Par là, on peut expliquer le célèbre sonnet d’Arthur Rimbaud, qui raconte les nuances des voyelles, vraie déclaration de foi, adoptée par l’école symboliste.

A noir, E blanc, I rouge, U vert, O bleu, voyelles,
Je dirai quelque jour vos naissances latentes,
A, noir corset velu des mouches éclatantes
Qui bourdonnent autour des puanteurs cruelles,

Golfes d’ombres; E, candeurs des vapeurs et des tentes;
Lances des glaciers fiers, rois blancs, frissons d’ombrelles;
I, pourpre, sang craché, rire des lèvres belles
Dans la colère ou les ivresses pénitentes;

U, cycles, vibrements divins des mers virides,
Paix des pâtis semés d’animaux, paix des rides
Que l’alchimie imprime aux grands fronts studieux.

O, suprême clairon, plein de strideurs étranges
Silences traversés des mondes et des anges
—O l’Oméga, rayon violet de ses yeux.

A-t-il tort, a-t-il raison?

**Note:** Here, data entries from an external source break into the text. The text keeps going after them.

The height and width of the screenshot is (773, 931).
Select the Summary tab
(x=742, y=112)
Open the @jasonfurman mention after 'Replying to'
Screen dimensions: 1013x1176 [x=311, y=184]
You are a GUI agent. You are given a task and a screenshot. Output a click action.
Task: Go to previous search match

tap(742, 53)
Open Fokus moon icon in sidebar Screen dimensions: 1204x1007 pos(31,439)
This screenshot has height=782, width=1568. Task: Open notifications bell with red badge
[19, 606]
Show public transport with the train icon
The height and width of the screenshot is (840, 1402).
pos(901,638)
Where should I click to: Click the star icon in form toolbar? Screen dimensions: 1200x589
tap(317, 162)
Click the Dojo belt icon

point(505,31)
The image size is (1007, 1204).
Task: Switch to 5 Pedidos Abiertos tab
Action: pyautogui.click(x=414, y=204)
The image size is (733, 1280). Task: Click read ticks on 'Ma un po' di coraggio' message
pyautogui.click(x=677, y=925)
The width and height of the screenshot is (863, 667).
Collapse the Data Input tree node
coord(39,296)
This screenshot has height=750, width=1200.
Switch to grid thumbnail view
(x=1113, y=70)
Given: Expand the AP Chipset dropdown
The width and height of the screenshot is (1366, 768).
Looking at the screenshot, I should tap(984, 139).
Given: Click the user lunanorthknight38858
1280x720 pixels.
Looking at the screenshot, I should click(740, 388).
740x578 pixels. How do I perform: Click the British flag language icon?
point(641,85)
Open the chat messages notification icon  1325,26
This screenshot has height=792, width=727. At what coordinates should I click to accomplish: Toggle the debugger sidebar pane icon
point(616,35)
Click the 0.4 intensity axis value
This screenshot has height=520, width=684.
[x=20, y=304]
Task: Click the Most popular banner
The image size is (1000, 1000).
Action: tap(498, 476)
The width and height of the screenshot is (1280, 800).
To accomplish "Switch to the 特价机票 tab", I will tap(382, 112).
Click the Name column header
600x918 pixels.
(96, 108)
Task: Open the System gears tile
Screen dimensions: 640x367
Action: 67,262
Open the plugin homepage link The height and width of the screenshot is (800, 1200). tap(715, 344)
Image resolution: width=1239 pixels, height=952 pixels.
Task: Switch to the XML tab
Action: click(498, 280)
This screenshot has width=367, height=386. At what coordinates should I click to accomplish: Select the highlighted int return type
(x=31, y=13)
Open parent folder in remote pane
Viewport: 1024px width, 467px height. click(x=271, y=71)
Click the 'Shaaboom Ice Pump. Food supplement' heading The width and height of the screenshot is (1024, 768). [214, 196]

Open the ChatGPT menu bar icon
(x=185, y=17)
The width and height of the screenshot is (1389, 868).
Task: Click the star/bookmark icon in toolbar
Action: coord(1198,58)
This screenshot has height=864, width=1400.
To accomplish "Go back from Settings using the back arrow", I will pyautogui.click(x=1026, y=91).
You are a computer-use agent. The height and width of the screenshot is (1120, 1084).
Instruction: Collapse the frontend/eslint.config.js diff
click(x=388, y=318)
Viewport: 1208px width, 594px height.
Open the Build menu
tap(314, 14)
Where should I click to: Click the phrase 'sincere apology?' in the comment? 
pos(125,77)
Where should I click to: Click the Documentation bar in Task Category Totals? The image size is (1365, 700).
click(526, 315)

Pour le casseur de pierres des routes, même pour beaucoup de nos grands hommes, ce poète est un fou ou un fumiste. Pour d’autres, il a découvert et exprimé une absolue vérité, bien que ces explorateurs d’insaisissables perceptions doivent toujours différer un peu d’opinion sur les nuances et les images que peuvent évoquer en nous les vibrations mystérieuses des voyelles ou d’un orchestre.